Rita Robison, Top 10 reasons why an iPad won't replace a laptop for your college student (little work will get done because of gaming temptations)

Although written a while ago, this article, IPad Struggles at Some Colleges, is something that I still wonder about, i.e., the readiness of wireless networks at colleges to support large scale use of Ipads.

iPads in Use in Wabash Classrooms, students can annotate the course materials that they read using Iannotate, but what a stupid thing to say re laptops: "The laptops took up space, annotation and reading was clumsy, and they crowed the students' workspaces making learning more difficult."

Much of what I've seen cited on the web comes from the k-12 classroom.

Grading with Voice on an iPad I think that we have long had the ability to deliver audio feedback; it might be a little bit easier now on a Mac or an Ipad, but I have some privacy concerns about this.

Look, these is something called the Ipad Academy.
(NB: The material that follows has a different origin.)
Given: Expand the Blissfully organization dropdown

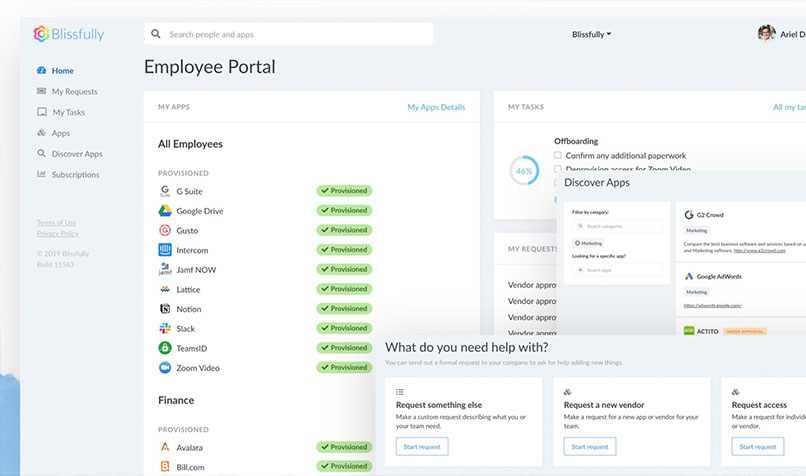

There are frequently posts here about different experiments with Ipads being undertaken at universities and colleges.

Melissa Venable, Evaluating the iPad in Higher Education. Found this statement interesting:

According to the event's presenters, students are using their iPads (both owned and borrowed devices) for course-related activities as well as personal use. Students use the iPad primarily for reading and taking notes, but prefer it for shorter, briefer tasks, and use laptops for larger projects. The iPad received high marks from students for its portability.
Students also found drawbacks in using iPads for course-related activities. Some of the features, such as auto-correct, were seen as inconvenient. Students also identified the potential for distraction and a need to develop self-monitoring skills – especially regarding games, social networking sites, and exploring the wide variety of apps available, all of which can take away from time spent on schoolwork.

Ryan Tyler, Higher Ed should get over its love affair with iPad Some good points here, mainly the fact that many are smitten with Apple's marketing magic instead of taking a hard look at just what an Ipad can and can't do. Big problem, that I've read about elsewhere and confirmed, is the keyboard absence which makes typing difficult. Another issue if Apple control of Apple hardware and software.

Then there is the supposed onslaught of etexts. Steve Kolowich, Hype vs. Adoption

Boy, there is certainly a lot of opinion about the Ipad/smartphone and higher ed, but I find so much of what I find posted on the web just ideas of what people think is happening, and usually it is ideas by people who are not at all involved in the educational field. For example, when I saw this headline, iPad Screencasting: Educreations and Explain Everything, it naturally made me think that yes, watching screencasts, are something that can be done very easily on an Ipad (but it can also be done easily on a smartphone, a Mac, a laptop, a Lenovo, a PC). Now where is the advantage if a student viewer must simultaneously take notes on that screencast. The advantage is certainly not with an Ipad or a Smartphone.

"The LectureTools iPad app is an excellent alternative to clickers." Really, hard to figure how a clicking device ever became a staple of higher education in this country. Don't you think that tells you something?

There is just so much garbage out there and hype. After all, the essence of education is making students think; it is not giving them an entertainment device to entertain them. Remember how much TV was going to change education?

8 Great Free Web Resources Focused on Using the iPad in Education. I'm suspicious, but I've got to investigate this more closely.

I am seeing more videos from different colleges about their use of Ipads in the classroom. I know that our campus now has a cart full of Ipads available to instructors, and the cart seems to be getting used a lot, but are the Ipads being used mostly just to access the internet and maybe take some notes, or is there anything really innovative being done with them?